--- Source data Enclosed Below ---

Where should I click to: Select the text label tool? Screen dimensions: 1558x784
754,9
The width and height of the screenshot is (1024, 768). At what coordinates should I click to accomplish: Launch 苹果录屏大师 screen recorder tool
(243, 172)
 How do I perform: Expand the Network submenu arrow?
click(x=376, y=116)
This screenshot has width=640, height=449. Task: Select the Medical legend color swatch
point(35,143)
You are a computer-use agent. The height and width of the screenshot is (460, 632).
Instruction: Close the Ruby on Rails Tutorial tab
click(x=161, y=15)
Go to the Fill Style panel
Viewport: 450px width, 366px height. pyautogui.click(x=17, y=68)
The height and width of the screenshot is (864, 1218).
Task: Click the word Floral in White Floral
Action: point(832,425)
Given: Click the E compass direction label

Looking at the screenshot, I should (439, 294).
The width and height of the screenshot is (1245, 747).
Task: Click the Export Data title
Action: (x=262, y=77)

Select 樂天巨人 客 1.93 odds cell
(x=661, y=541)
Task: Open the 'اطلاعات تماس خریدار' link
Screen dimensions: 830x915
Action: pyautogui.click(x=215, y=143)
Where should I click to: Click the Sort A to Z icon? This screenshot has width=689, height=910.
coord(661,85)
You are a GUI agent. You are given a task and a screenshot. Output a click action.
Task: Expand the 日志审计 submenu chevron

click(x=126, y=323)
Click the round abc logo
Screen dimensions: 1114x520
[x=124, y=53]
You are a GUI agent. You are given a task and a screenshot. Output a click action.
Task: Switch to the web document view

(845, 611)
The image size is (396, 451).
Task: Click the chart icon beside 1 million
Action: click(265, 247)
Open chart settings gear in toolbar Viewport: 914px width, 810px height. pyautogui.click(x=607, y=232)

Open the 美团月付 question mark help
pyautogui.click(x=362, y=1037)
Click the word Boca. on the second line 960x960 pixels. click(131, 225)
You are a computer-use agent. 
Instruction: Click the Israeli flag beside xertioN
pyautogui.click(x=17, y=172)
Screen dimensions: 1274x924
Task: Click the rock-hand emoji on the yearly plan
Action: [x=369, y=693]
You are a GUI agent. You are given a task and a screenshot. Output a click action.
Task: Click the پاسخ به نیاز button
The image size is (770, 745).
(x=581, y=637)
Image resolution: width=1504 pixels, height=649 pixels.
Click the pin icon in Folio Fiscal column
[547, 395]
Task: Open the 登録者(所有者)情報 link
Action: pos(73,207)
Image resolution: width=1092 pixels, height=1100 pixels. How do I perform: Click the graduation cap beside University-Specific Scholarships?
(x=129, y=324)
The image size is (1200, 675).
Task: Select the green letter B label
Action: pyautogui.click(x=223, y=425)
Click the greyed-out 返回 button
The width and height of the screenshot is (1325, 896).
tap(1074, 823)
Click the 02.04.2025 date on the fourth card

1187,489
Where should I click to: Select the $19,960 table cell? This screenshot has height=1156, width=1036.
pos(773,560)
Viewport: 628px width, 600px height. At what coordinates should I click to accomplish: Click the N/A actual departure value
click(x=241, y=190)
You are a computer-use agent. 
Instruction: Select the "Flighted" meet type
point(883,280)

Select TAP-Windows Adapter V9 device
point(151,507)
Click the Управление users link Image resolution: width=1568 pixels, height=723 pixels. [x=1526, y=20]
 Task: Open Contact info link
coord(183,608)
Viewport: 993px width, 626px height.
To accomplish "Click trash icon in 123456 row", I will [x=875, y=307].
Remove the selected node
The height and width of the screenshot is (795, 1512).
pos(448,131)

--- End of Enclosed Source data ---

• _Requirement_
Retype the material above exactly as given.

• _Task solution_
Where should I click to: Select the text label tool? Screen dimensions: 1558x784
754,9
The width and height of the screenshot is (1024, 768). At what coordinates should I click to accomplish: Launch 苹果录屏大师 screen recorder tool
(243, 172)
 How do I perform: Expand the Network submenu arrow?
click(x=376, y=116)
This screenshot has width=640, height=449. Task: Select the Medical legend color swatch
point(35,143)
You are a computer-use agent. The height and width of the screenshot is (460, 632).
Instruction: Close the Ruby on Rails Tutorial tab
click(x=161, y=15)
Go to the Fill Style panel
Viewport: 450px width, 366px height. pyautogui.click(x=17, y=68)
The height and width of the screenshot is (864, 1218).
Task: Click the word Floral in White Floral
Action: point(832,425)
Given: Click the E compass direction label

Looking at the screenshot, I should (439, 294).
The width and height of the screenshot is (1245, 747).
Task: Click the Export Data title
Action: (x=262, y=77)

Select 樂天巨人 客 1.93 odds cell
(x=661, y=541)
Task: Open the 'اطلاعات تماس خریدار' link
Screen dimensions: 830x915
Action: pyautogui.click(x=215, y=143)
Where should I click to: Click the Sort A to Z icon? This screenshot has width=689, height=910.
coord(661,85)
You are a GUI agent. You are given a task and a screenshot. Output a click action.
Task: Expand the 日志审计 submenu chevron

click(x=126, y=323)
Click the round abc logo
Screen dimensions: 1114x520
[x=124, y=53]
You are a GUI agent. You are given a task and a screenshot. Output a click action.
Task: Switch to the web document view

(845, 611)
The image size is (396, 451).
Task: Click the chart icon beside 1 million
Action: click(265, 247)
Open chart settings gear in toolbar Viewport: 914px width, 810px height. pyautogui.click(x=607, y=232)

Open the 美团月付 question mark help
pyautogui.click(x=362, y=1037)
Click the word Boca. on the second line 960x960 pixels. click(131, 225)
You are a computer-use agent. 
Instruction: Click the Israeli flag beside xertioN
pyautogui.click(x=17, y=172)
Screen dimensions: 1274x924
Task: Click the rock-hand emoji on the yearly plan
Action: [x=369, y=693]
You are a GUI agent. You are given a task and a screenshot. Output a click action.
Task: Click the پاسخ به نیاز button
The image size is (770, 745).
(x=581, y=637)
Image resolution: width=1504 pixels, height=649 pixels.
Click the pin icon in Folio Fiscal column
[547, 395]
Task: Open the 登録者(所有者)情報 link
Action: pos(73,207)
Image resolution: width=1092 pixels, height=1100 pixels. How do I perform: Click the graduation cap beside University-Specific Scholarships?
(x=129, y=324)
The image size is (1200, 675).
Task: Select the green letter B label
Action: pyautogui.click(x=223, y=425)
Click the greyed-out 返回 button
The width and height of the screenshot is (1325, 896).
tap(1074, 823)
Click the 02.04.2025 date on the fourth card

1187,489
Where should I click to: Select the $19,960 table cell? This screenshot has height=1156, width=1036.
pos(773,560)
Viewport: 628px width, 600px height. At what coordinates should I click to accomplish: Click the N/A actual departure value
click(x=241, y=190)
You are a computer-use agent. 
Instruction: Select the "Flighted" meet type
point(883,280)

Select TAP-Windows Adapter V9 device
point(151,507)
Click the Управление users link Image resolution: width=1568 pixels, height=723 pixels. [x=1526, y=20]
 Task: Open Contact info link
coord(183,608)
Viewport: 993px width, 626px height.
To accomplish "Click trash icon in 123456 row", I will [x=875, y=307].
Remove the selected node
The height and width of the screenshot is (795, 1512).
pos(448,131)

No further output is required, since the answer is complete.